Blast disease incidence has been studied in our previous works and this particular research was targeted at assessing the agro-morphological performance, genetic parameters and clustering pattern in the listed environments. The lines assessed have been confirmed to be resistant to blast in the said environments.

14.                 

Authors several times refer to significant differences in GxE. What does that mean? As far as I know, factorial analysis considers main effects of G and E as well as the significance of the interaction between G & E. if significant interaction prevails, the effect of G will depend on E and vice versa.

Significant GxE interaction implies that the effect of G would depend on E and vice versa, as noted by the reviewer. This has been taken care of in the manuscript. Analysis was first conducted base on individual sites and later combined across four environments. For the sake of this publication, we presented tables for combined analysis.

15.                 

English style and grammar should be significantly improved – please consult a native speaker. There are many other issues I highlighted in the annotated pdf and that authors should address.

The manuscript has been revised following the reviewer’s comments. Some co-authors who are from native English speaking countries were assigned to improve the English style and grammar to avoid any use of English or grammatical error in the final version of this manuscript.

Reviewer 2 comments

1.        

The authors have clearly presented their study and its importance. I have a few specific comments

Thank you so much for your commendation.

2.        

Lines 134-135: were all traits normally distributed? If not, which traits were not normally distributed and was the phenotypic data transformed before further analysis?

It is a standard practice in our laboratory to do data transformation before data analysis using SAS software. All data collected on all traits were first subjected to square-root transformation before been analysed with SAS software.

3.        

Lines 137-139 and Table 4: what data was used to estimate these correlations? Did you use the genotypic BLUPs or LS-means or are these phenotypic correlations? In general I would recommend reporting both phenotypic and genetic correlations. Because this is a well-balanced experimental design and all traits were measured in all environments. I would suggest using MANOVA to jointly analyse all 13 traits and estimate their genetic correlations.
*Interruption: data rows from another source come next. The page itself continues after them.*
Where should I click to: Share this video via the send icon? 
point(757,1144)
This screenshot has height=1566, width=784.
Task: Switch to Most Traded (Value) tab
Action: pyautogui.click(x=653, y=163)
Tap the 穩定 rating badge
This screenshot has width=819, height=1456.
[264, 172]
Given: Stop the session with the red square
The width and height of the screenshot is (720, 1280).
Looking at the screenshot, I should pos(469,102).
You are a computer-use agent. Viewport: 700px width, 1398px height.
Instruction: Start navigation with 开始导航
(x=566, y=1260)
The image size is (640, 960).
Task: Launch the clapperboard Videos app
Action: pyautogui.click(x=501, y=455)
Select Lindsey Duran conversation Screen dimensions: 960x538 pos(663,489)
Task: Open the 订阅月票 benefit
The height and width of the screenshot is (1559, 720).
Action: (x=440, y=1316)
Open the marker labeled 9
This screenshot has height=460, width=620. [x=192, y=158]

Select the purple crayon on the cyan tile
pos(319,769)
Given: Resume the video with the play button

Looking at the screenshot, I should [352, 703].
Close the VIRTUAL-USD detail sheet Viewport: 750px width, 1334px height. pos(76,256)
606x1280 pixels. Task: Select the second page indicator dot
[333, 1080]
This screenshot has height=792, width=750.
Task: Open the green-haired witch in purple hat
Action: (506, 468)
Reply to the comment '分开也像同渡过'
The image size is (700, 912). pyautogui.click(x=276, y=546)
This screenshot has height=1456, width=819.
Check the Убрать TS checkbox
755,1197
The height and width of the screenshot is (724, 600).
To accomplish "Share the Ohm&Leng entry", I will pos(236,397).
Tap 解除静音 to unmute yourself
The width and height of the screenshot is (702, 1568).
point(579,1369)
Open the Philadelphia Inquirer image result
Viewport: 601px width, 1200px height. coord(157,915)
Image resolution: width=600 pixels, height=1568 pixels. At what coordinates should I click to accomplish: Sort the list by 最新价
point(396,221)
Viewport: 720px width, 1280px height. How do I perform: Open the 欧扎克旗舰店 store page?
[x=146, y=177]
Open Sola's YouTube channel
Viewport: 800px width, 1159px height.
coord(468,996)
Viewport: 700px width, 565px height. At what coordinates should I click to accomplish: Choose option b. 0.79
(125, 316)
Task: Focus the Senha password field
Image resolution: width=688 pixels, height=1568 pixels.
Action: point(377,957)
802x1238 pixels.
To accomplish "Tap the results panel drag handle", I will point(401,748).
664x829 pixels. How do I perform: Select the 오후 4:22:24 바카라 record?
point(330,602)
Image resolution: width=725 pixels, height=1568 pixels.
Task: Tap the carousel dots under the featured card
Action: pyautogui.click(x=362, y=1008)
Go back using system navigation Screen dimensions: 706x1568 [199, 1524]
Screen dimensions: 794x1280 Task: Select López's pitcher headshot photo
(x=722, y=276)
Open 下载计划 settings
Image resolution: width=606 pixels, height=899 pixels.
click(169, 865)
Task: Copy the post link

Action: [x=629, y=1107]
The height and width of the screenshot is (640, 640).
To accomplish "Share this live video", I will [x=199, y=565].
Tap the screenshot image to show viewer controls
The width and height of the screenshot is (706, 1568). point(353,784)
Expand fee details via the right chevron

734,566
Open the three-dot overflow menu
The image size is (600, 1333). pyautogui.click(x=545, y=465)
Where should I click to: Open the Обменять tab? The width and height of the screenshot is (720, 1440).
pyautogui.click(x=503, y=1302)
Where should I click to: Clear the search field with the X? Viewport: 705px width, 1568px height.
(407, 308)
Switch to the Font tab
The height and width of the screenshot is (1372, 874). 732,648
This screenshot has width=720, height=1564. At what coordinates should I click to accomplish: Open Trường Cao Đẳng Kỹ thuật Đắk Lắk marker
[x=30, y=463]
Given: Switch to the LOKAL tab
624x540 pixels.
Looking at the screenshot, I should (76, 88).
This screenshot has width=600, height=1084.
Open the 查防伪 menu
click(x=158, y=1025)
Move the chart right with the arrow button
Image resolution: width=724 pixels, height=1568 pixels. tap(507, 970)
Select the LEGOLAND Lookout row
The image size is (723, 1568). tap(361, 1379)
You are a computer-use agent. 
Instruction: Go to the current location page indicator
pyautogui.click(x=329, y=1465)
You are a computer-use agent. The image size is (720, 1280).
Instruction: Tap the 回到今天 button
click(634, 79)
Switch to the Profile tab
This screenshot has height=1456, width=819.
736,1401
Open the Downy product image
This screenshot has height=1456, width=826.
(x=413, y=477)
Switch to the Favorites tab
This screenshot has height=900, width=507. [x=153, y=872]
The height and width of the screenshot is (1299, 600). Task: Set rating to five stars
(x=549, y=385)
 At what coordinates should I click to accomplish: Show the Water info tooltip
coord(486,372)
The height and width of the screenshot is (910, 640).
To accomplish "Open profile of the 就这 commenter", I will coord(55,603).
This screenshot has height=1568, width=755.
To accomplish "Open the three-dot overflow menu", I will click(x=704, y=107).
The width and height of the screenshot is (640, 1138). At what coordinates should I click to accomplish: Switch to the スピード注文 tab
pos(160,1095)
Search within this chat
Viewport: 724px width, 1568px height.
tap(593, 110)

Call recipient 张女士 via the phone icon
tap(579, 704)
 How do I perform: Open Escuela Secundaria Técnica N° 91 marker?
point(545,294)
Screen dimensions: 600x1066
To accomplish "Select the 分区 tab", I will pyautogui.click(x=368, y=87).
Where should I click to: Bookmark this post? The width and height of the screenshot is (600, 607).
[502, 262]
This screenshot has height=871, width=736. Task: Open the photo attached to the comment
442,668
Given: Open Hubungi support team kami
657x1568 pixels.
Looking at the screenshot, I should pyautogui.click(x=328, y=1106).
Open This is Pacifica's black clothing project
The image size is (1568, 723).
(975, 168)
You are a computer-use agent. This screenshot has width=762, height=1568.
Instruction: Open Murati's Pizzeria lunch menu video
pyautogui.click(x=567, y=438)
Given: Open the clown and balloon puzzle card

Multivariate analysis has been included following the reviewer’s suggestion.

4.        

Lines 244-247: only correlations involving yield are mentioned. I would recommend discussing how the other traits were correlated with each other and whether the traits clustered together, similar to the genotypic cluster analysis. For example, Table 4 shows that traits that are phonologically similar are more highly correlated (e.g. NPH/NTH, FG/PFG/UFG, PH/PL).

Correction effected following the reviewer’s suggestion.